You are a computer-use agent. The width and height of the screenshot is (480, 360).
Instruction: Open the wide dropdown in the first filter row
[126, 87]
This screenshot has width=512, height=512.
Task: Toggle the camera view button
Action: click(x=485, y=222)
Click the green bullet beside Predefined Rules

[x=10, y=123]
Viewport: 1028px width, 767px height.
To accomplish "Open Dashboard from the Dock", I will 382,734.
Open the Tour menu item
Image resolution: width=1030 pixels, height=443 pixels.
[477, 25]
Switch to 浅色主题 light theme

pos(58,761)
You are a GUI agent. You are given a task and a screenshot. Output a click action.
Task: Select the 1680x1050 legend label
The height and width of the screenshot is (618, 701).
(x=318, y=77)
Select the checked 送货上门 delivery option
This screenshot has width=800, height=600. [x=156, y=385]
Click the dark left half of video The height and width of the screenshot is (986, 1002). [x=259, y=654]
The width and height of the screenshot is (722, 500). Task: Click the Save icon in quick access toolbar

*EXERCISE DIRECTIONS*. Quote the data above verbatim from its first line to the line that includes "Viewport: 1028px width, 767px height.", with both boundary lines retained.

*RESPONSE AREA*.
You are a computer-use agent. The width and height of the screenshot is (480, 360).
Instruction: Open the wide dropdown in the first filter row
[126, 87]
This screenshot has width=512, height=512.
Task: Toggle the camera view button
Action: click(x=485, y=222)
Click the green bullet beside Predefined Rules

[x=10, y=123]
Viewport: 1028px width, 767px height.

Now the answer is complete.